To protest what he believes to be an outdated, Prohibition-era law, radio host Terry David Mulligan “carried a wooden case containing nine bottles of wine and one bottle of Penticton beer across the Alberta-B.C. border at noon on Friday.” (See Radio Host Mulligan Protest Provincial Liquor Laws.) Despite planning his illegal conduct well in advance and notifying the liquor control boards of his intended actions, as well as even publicizing his scheme in several online publications, Mr. Mulligan was not arrested in the process of carrying the wine and beer. (See prior On Reserve entry Canada Fights Outdated Prohibition-Era Wine Law.) “Nor were any members of the RCMP or local liquor boards on hand to witness the well-known broadcaster’s act of civil disobedience.” (See Radio Host Mulligan Protest Provincial Liquor Laws.)
The purpose of Mr.
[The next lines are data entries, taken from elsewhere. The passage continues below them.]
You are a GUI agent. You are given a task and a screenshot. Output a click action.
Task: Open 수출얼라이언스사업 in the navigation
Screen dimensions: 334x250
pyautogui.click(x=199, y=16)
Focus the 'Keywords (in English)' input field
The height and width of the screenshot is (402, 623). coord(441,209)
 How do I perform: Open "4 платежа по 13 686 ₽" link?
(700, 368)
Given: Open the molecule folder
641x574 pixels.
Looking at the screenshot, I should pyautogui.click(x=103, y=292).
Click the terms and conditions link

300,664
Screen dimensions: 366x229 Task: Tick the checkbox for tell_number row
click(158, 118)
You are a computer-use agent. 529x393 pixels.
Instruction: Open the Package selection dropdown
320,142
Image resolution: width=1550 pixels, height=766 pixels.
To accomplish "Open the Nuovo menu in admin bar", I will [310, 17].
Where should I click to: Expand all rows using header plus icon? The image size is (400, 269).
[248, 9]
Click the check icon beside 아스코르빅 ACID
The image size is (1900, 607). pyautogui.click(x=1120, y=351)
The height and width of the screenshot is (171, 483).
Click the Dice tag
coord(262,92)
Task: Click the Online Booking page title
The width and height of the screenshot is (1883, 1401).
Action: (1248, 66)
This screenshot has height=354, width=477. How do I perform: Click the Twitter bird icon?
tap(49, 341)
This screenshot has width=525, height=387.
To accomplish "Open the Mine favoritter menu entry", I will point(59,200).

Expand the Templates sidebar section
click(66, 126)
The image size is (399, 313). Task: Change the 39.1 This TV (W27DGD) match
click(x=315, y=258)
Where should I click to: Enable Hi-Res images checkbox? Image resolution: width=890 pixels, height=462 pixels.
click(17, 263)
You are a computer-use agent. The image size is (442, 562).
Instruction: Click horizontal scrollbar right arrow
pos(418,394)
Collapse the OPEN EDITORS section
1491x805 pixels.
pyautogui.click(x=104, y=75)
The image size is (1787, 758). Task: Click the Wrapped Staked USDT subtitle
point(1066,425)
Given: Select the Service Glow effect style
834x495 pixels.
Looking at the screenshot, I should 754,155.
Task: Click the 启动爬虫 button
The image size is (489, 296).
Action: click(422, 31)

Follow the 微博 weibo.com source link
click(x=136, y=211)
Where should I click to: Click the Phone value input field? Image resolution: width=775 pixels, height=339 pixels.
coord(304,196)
Mulligan’s demonstration was to fulminate against an eighty-three-year-old, Prohibition-era law, a law he and many other Canadians feel to be outdated. The federal law makes it illegal to cross provincial borders while carrying alcohol. In order to receive out-of-province liquor and alcoholic beverages, a customer must order such from its local liquor control board. “Mulligan contends the practice, which often includes a stiff markup, is an attempt to keep consumers under the heel of the provincial boards.” (Id.) He asserts that if France had a similar regulation to that of Canada, there would be a revolution.
Sergeant Patrick Webb said that, despite being aware of Mr. Mulligan’s conduct, there was no plan to have RCMP waiting to arrest or charge Mr. Mulligan for his illegal conduct. Sergeant Webb stated that the RCMP is looking at potentially pressing charges, but prosecuting Mr. Mulligan does not seem to be within the public interest of Canadians. Webb added that, in his thirty years with the RCMP, he has not known of anyone to be be charged under the federal Importation of Intoxicating Liquors Act.
Legally, what does this mean for Canada? It seems that even law enforcement agrees that the Importation of Intoxicating Liquors Act may be trivial or obsolete given the country’s current conditions. However, law enforcement is not the proper avenue for this law to be amended or repealed—Canadians should, instead, look to their legislators for appropriate legal changes. It is considerable, though, that Canada may see changes to this law if enough attention was brought to legislators with respect to Mr. Mulligan’s act and consideration is given to the public interest of Canada.